Gertrude Bell was an English writer, traveller, and government official. She travelled
throughout the Middle East in the early 1900s and played an important role in the
establishment of the country of Iraq. She was known as ​Queen of the Desert​.

Early Years
Gertrude Bell was born on July 14, 1868, in Durham, England. Her grandfather, Sir Isaac
Lowthian Bell, was a member of Parliament who worked alongside Prime Minister Benjamin
Disraeli. She grew up in a wealthy family in Redcar, a Yorkshire town, in a home built by her
father, businessman and industrialist Sir Thomas Hugh Bell. Her mother Mary died in 1871
after giving birth to her younger brother Maurice. Gertrude Bell gained her first exposure to
politics and world affairs through her grandfather and his associates. Her father married
Florence Bell when Gertrude was still a young child and the union added a half-brother and
two half-sisters to the family. Bell would go on to attend Oxford University, where she studied
history.

In 1892 Bell graduated with honors from Oxford (first woman who got this distinction) and
shortly thereafter traveled to Tehran, Iran, where her uncle, Sir Frank Lascelles, was serving
as British minister. This trip sparked her interest in the Middle East, the region on which she
would focus much of her energy for the remainder of her life.

A skilled Mountaineer
During all her life, Bell developed a passion for climbing. She started climbing during a
family holiday in La Grave, France, in 1897. She tackled greater heights with her 1899
ascents in the French region of the Alps. Bell continued to challenge herself with other peaks
in the Swiss Alps. Becoming one of the leading female climbers of her day, she helped
tackle some of the virgin peaks of the Engelhorner range. One of its peaks was named
Gertrudspitze in her honor.
In 1902 she spent more than 50 hours on a rope on the mountain’s northeast side before
she was able to make it back to a local village with her guides. The experience left Bell with
frostbitten hands and feet, but it did not end her love of climbing.
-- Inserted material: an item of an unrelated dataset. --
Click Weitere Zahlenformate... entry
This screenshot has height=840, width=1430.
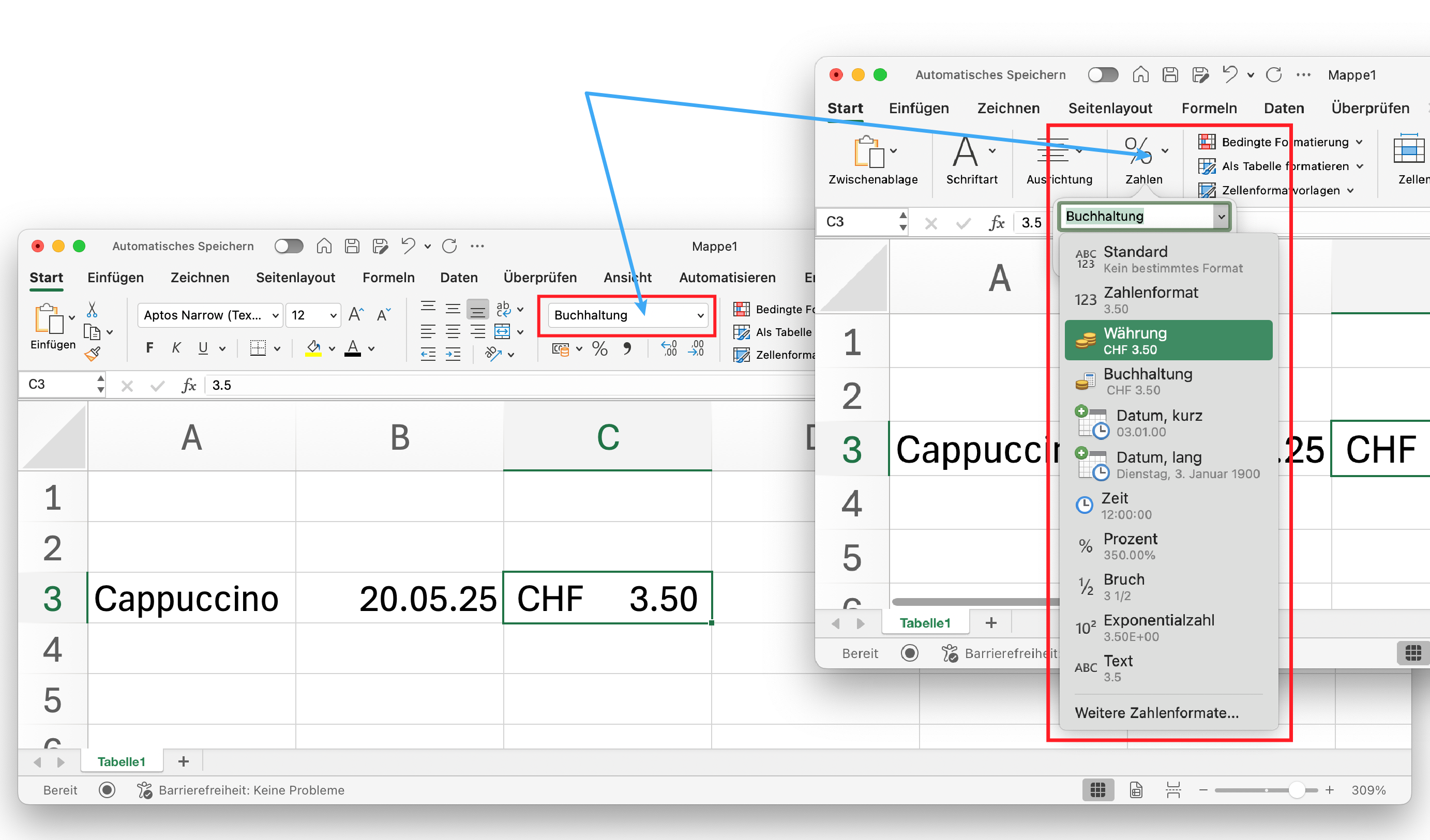point(1156,713)
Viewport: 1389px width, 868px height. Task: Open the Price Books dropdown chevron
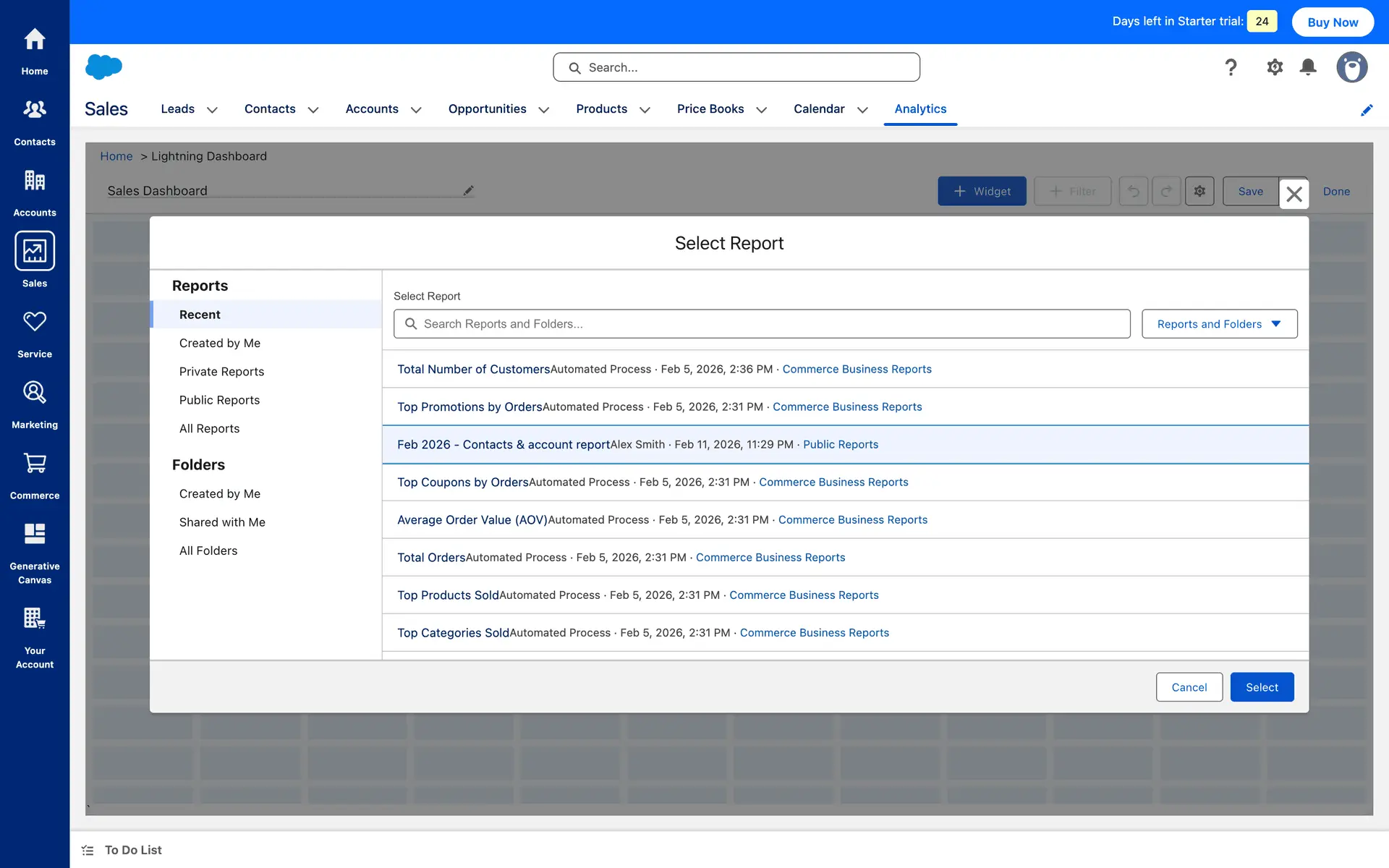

Writings and political career

In 1899, Gertrude Bell returned to the Middle East and visited Palestine and Syria, touching
off a period of sustained travel there and in Asia and Europe. Her writings on her
experiences across the globe informed British audiences about the distant parts of their
empire. Bell's works published during the two decades preceding World War I include Safar
Nameh (1894) and Poems from the Divan of Hafiz (1897).

World War I
During World War I, Bell worked for the Red Cross in France before joining the a British
intelligence unit in Cairo, Egypt, known as the Arab Bureau. There, she collaborated with
famed British traveler T. E. Lawrence to try to forge alliances with Arab tribes.
British forces eventually captured Baghdad in 1917 and Bell became involved in the political
reinvention of Mesopotamia, where she helped colonial authorities install ruler Faisal I as
monarch of Iraq. Fluent in Arabic and Persian, Bell helped British diplomats and local rulers
in the construction of a stable government infrastructure. She was the only woman present
at the 1921 Conference in Cairo, convened by Winston Churchill to determine the
boundaries of the Iraqi state.

Bell stayed in Bagdag for the rest of her life, and she was one of the most important people
involved in the establishment of Iraq. She even constructed the National Museum of Iraq.
Bell was found dead in her room in Baghdad in 1926. It is believed that she had taken an
overdose of sleeping pills. It was a fittingly mysterious end to an extraordinary and exotic life.

Love
What she never achieved was lasting love. On that first trip to Tehran, she feel in love with
Henry Cadogan, a member of the foreign service staff. Alas, Cadogan had no fortune and
though Bell travelled back to England to persuade her father to approve the match, she
conceded, “Henry and I are not allowed to consider ourselves engaged”. She never saw him
again; he died a few months later.

The only other man she loved, Charles Doughty, was already married. Bell wanted
Doughty-Wylie to leave his wife for her, but his wife threatened suicide if he did. They
exchanged passionate letters but accepted they could never be together.